Assignment>
How many lines of these records hold the string "agent"? Reply with the number alone.

[Data entries]
--------------------------------------------------

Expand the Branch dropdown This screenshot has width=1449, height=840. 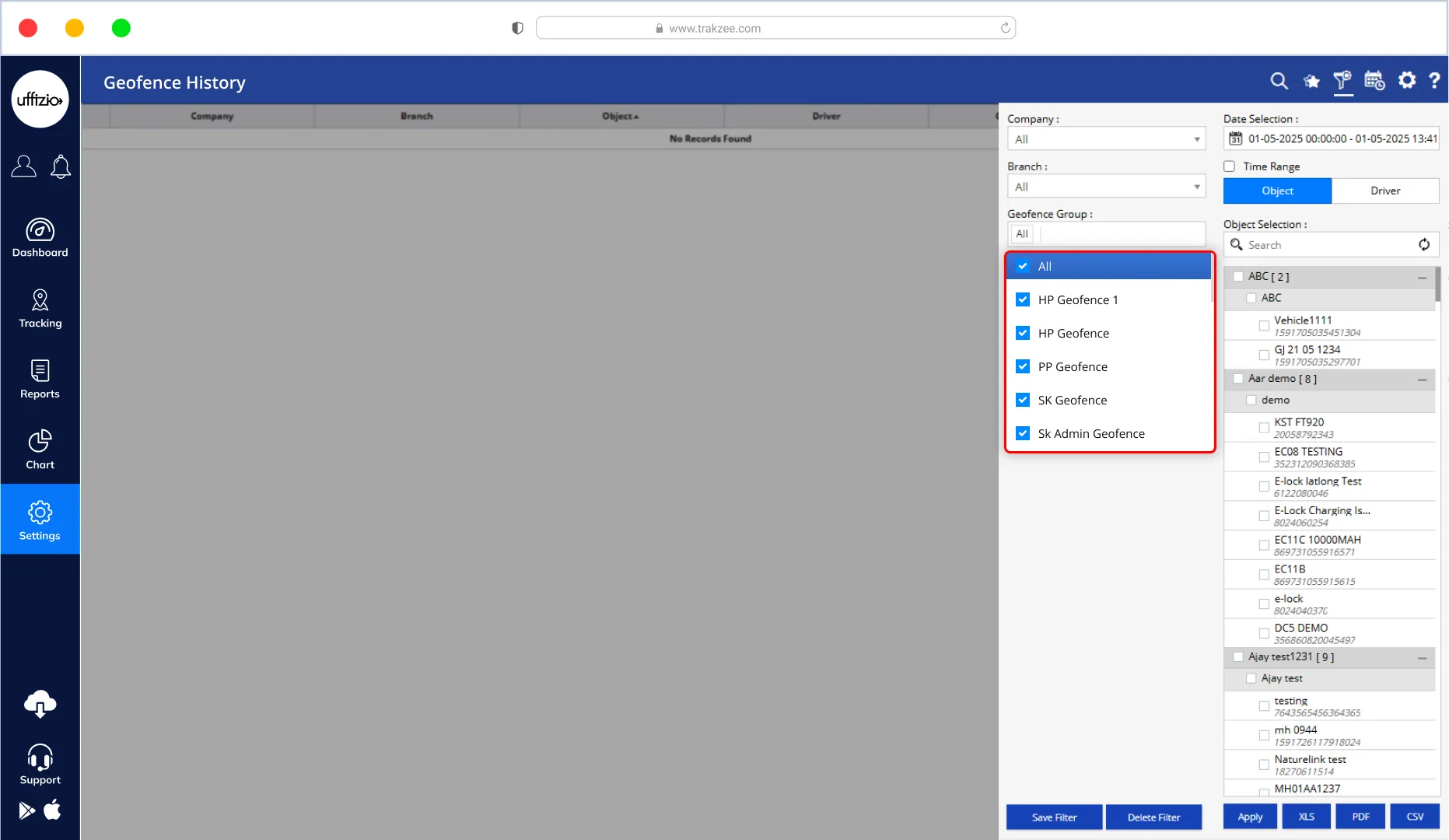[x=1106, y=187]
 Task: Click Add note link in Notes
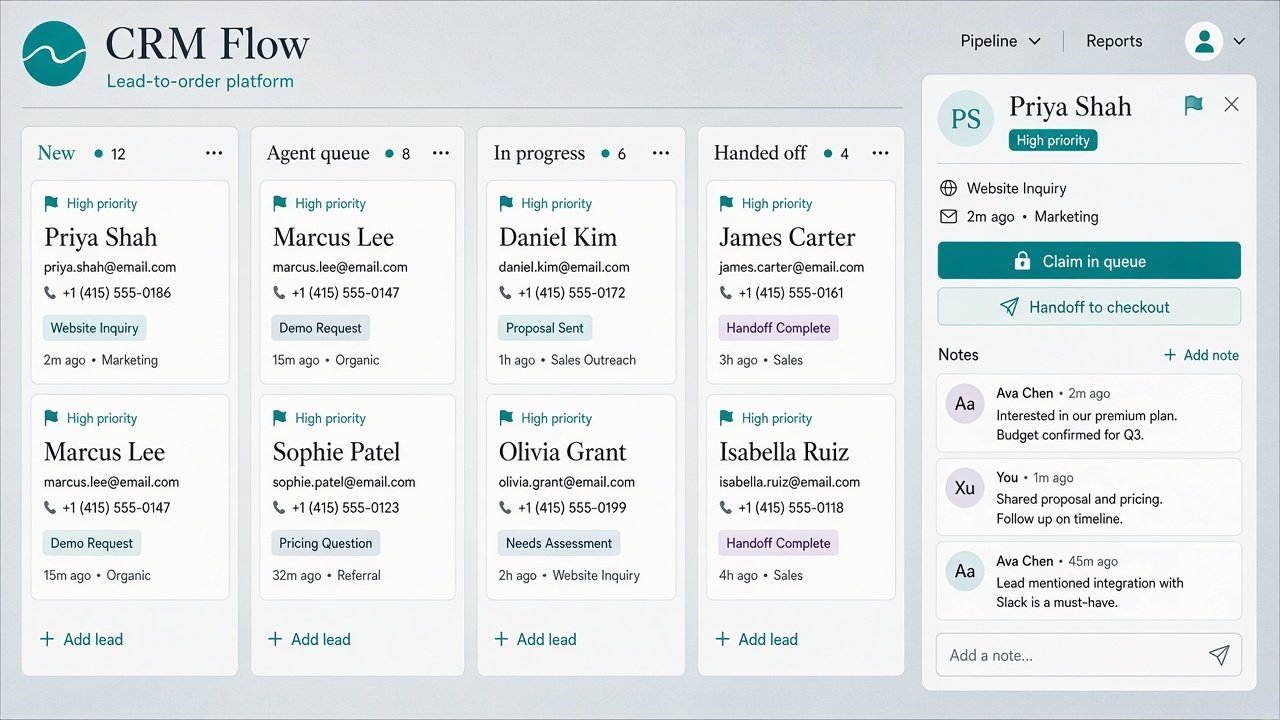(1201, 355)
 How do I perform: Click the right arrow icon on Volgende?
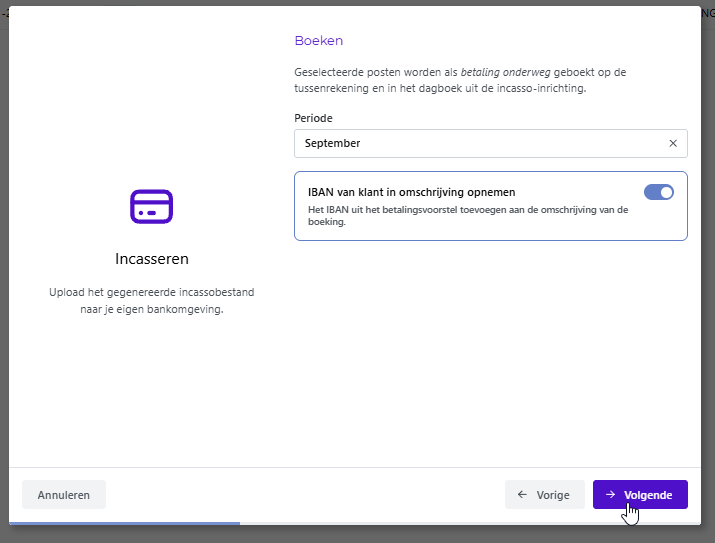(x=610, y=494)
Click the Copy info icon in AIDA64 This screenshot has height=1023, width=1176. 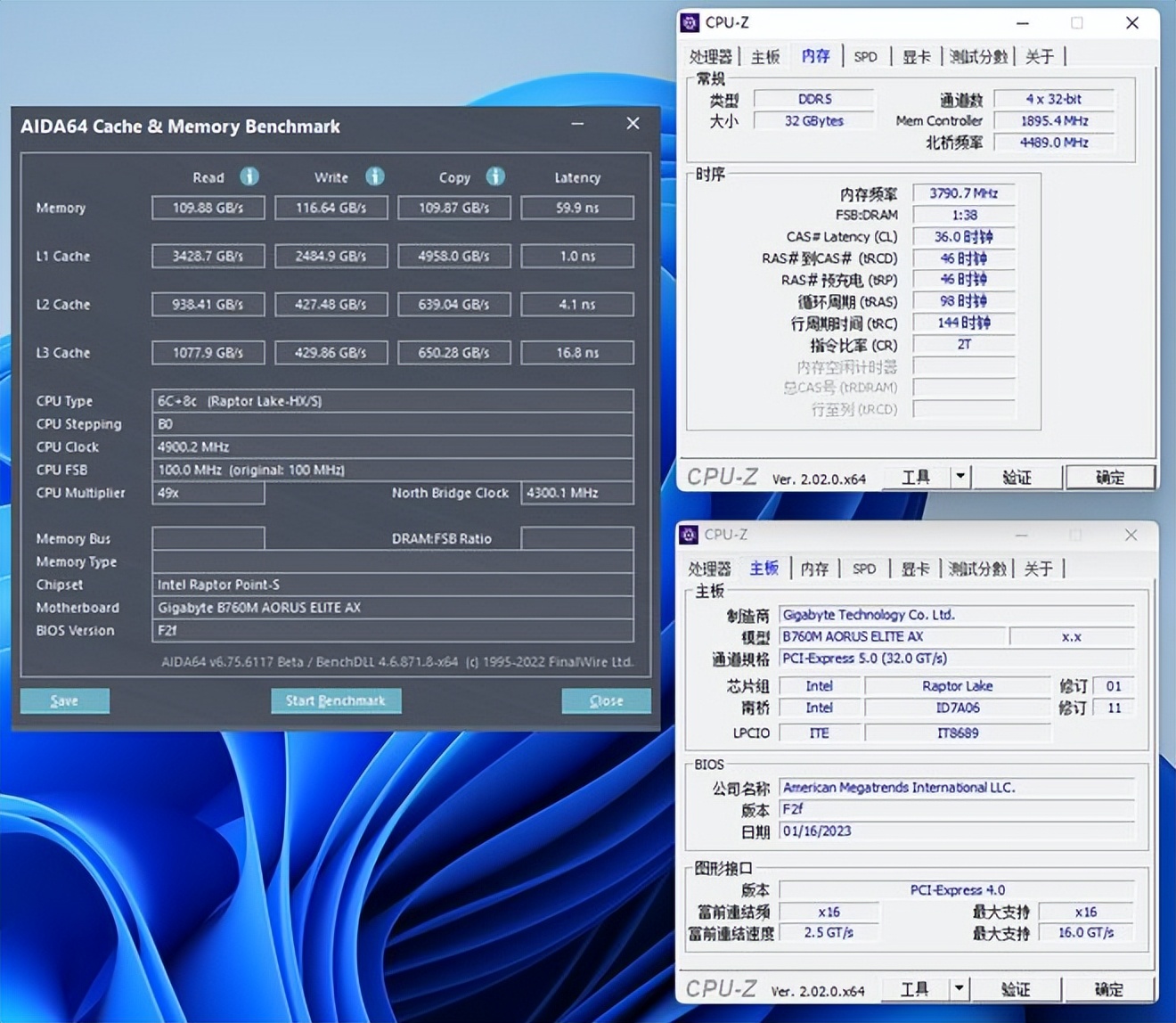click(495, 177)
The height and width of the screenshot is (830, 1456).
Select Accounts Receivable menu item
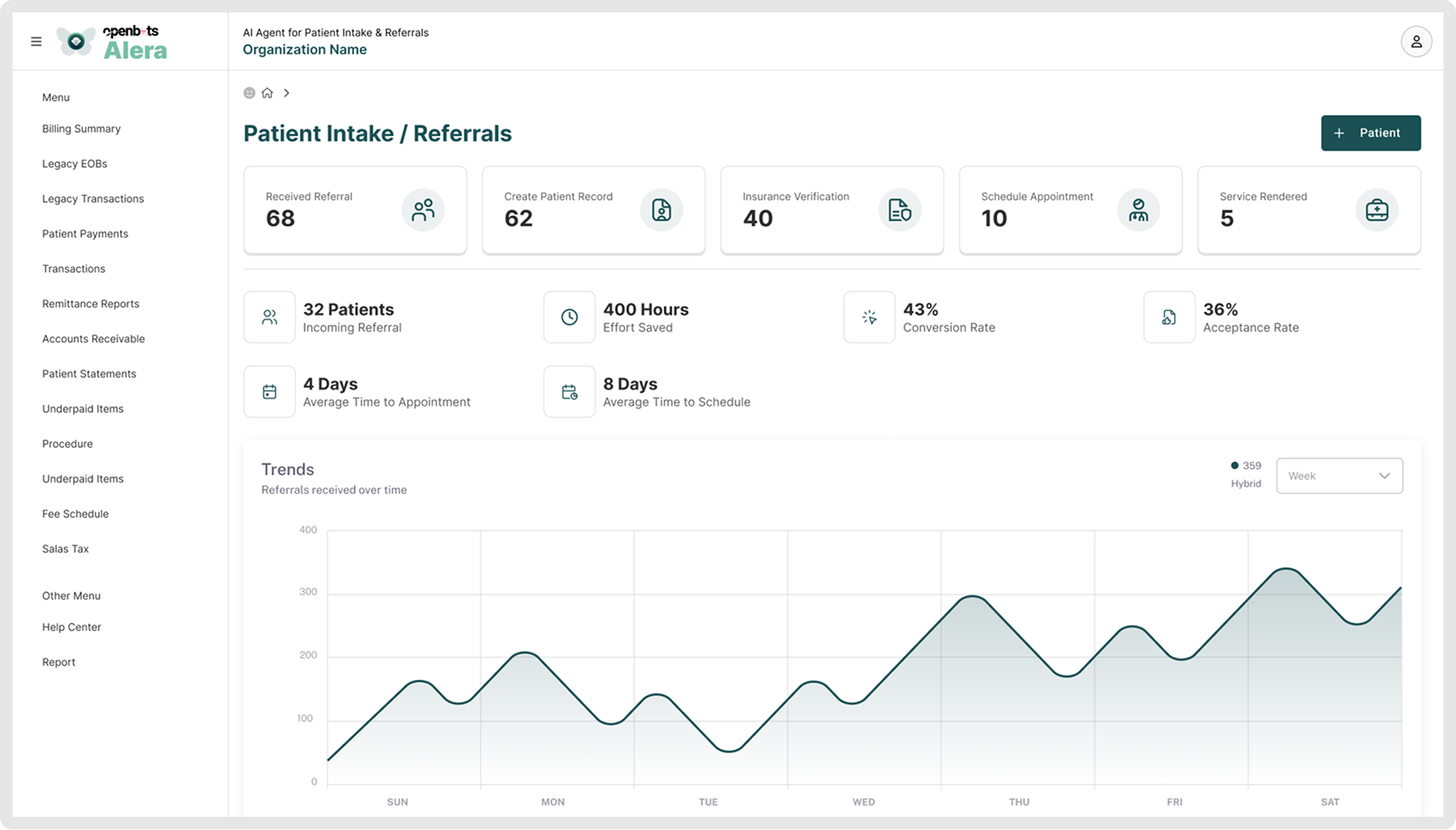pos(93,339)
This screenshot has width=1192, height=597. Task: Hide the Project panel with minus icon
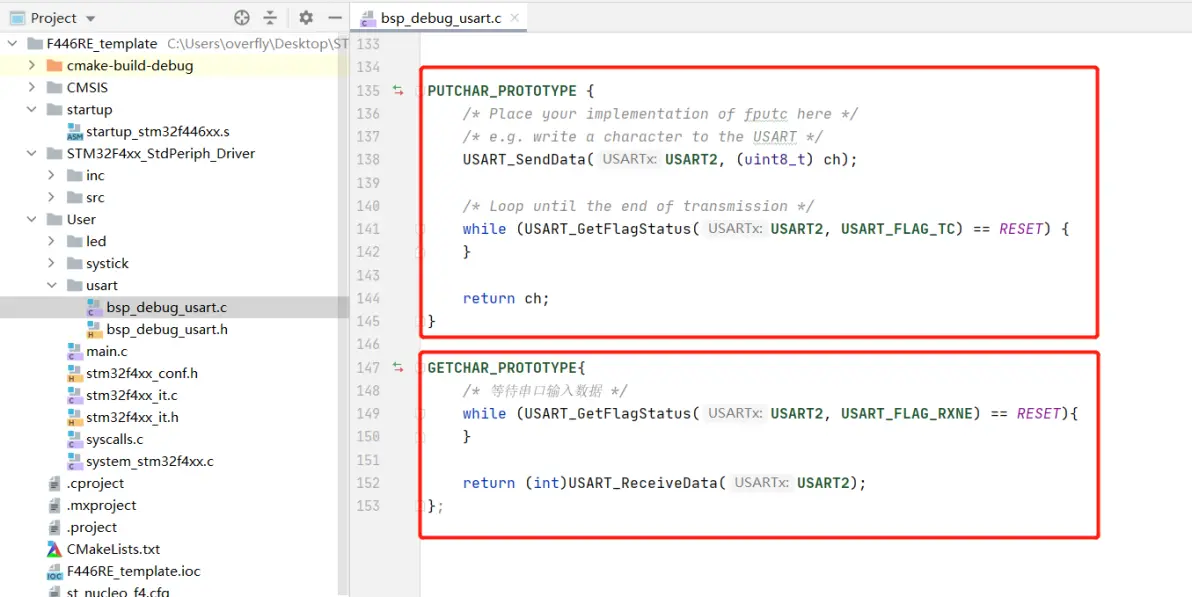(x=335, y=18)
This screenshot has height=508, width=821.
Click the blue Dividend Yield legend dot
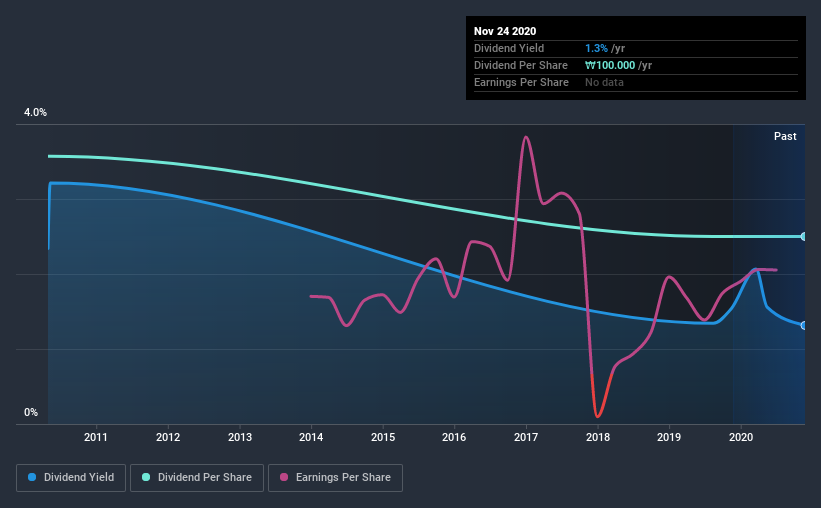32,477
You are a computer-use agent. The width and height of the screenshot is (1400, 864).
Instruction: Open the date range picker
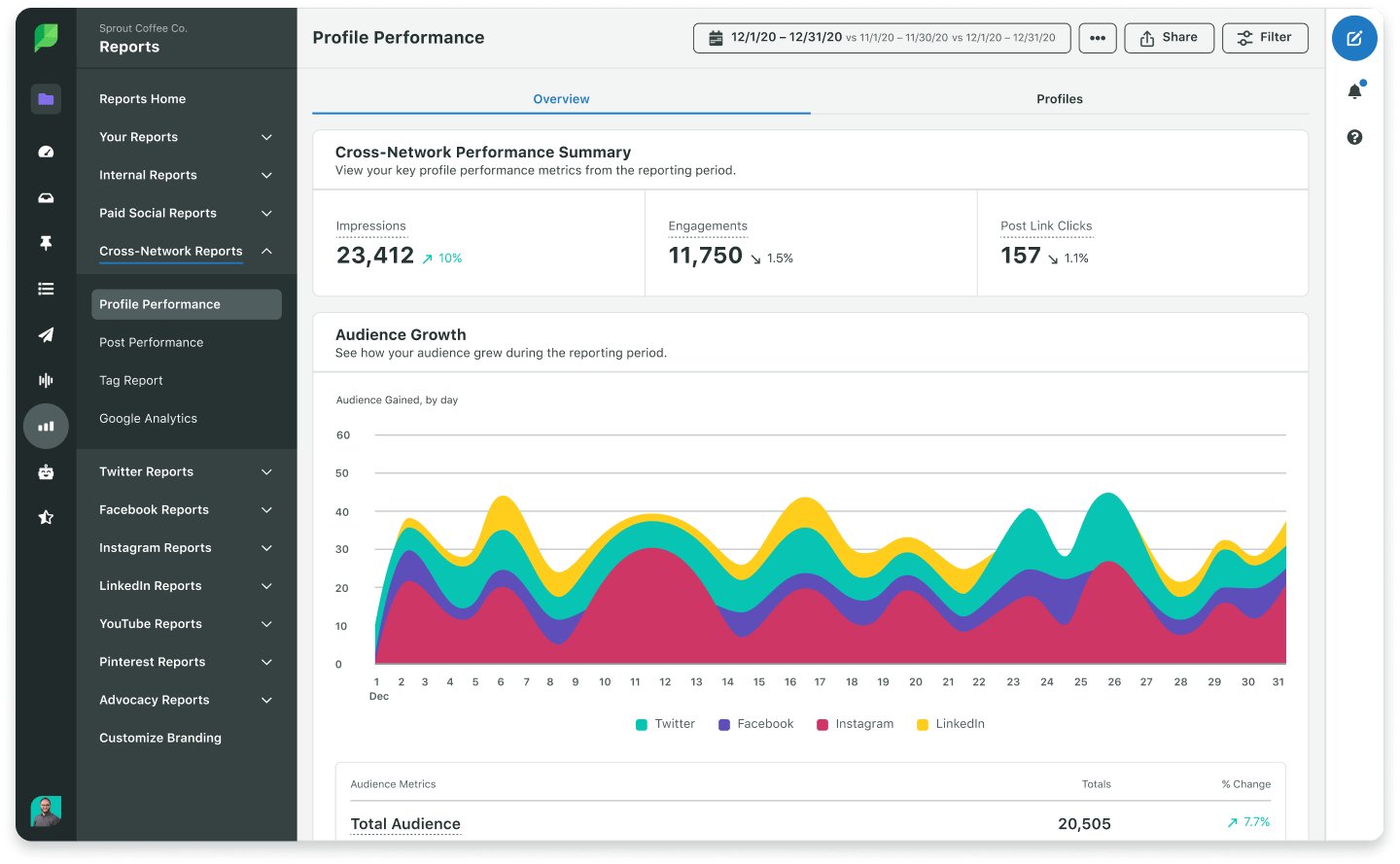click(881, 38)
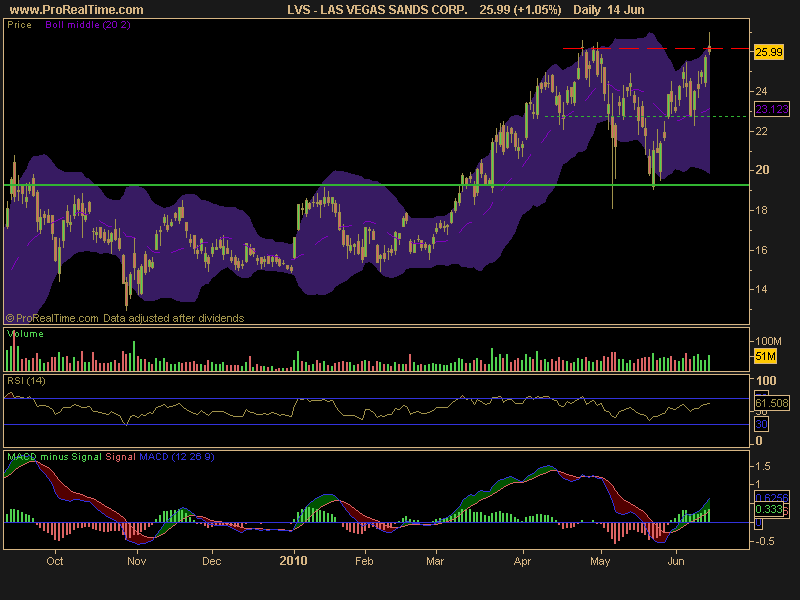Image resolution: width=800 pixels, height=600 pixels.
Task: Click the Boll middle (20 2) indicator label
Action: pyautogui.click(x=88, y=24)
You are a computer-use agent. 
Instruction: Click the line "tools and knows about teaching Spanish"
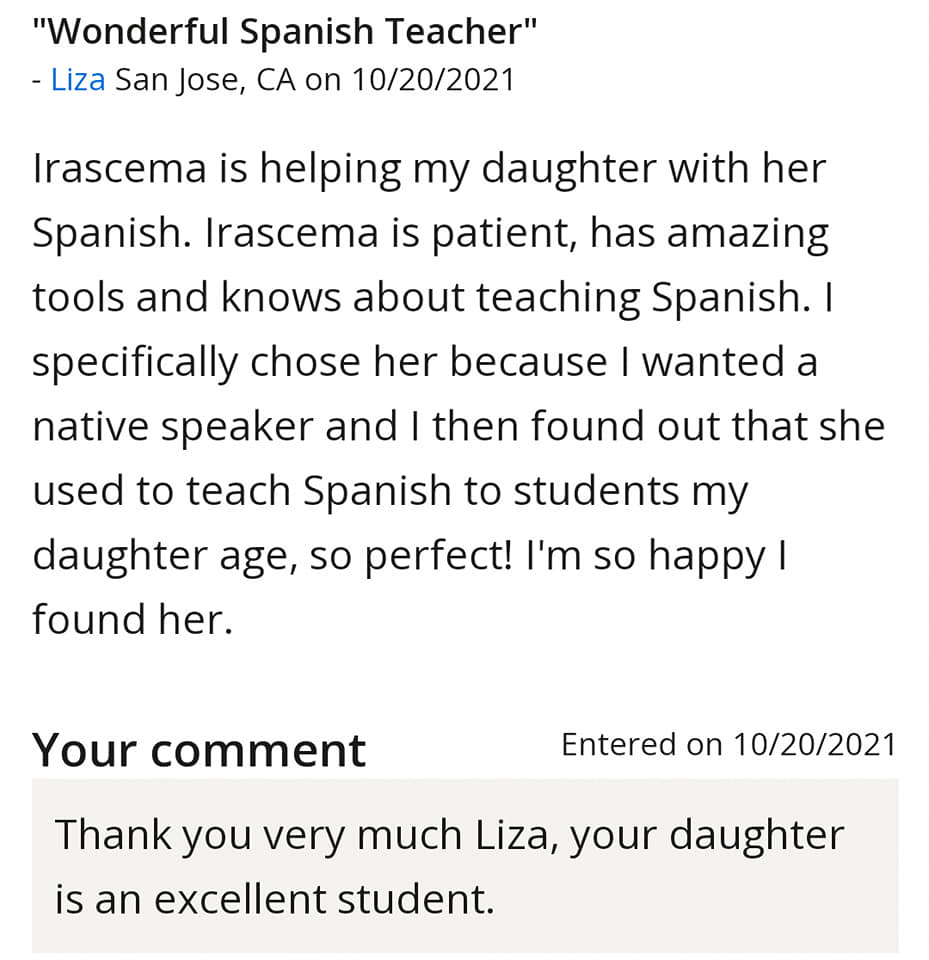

--------------------------------------------------

Solution for this exercise>
2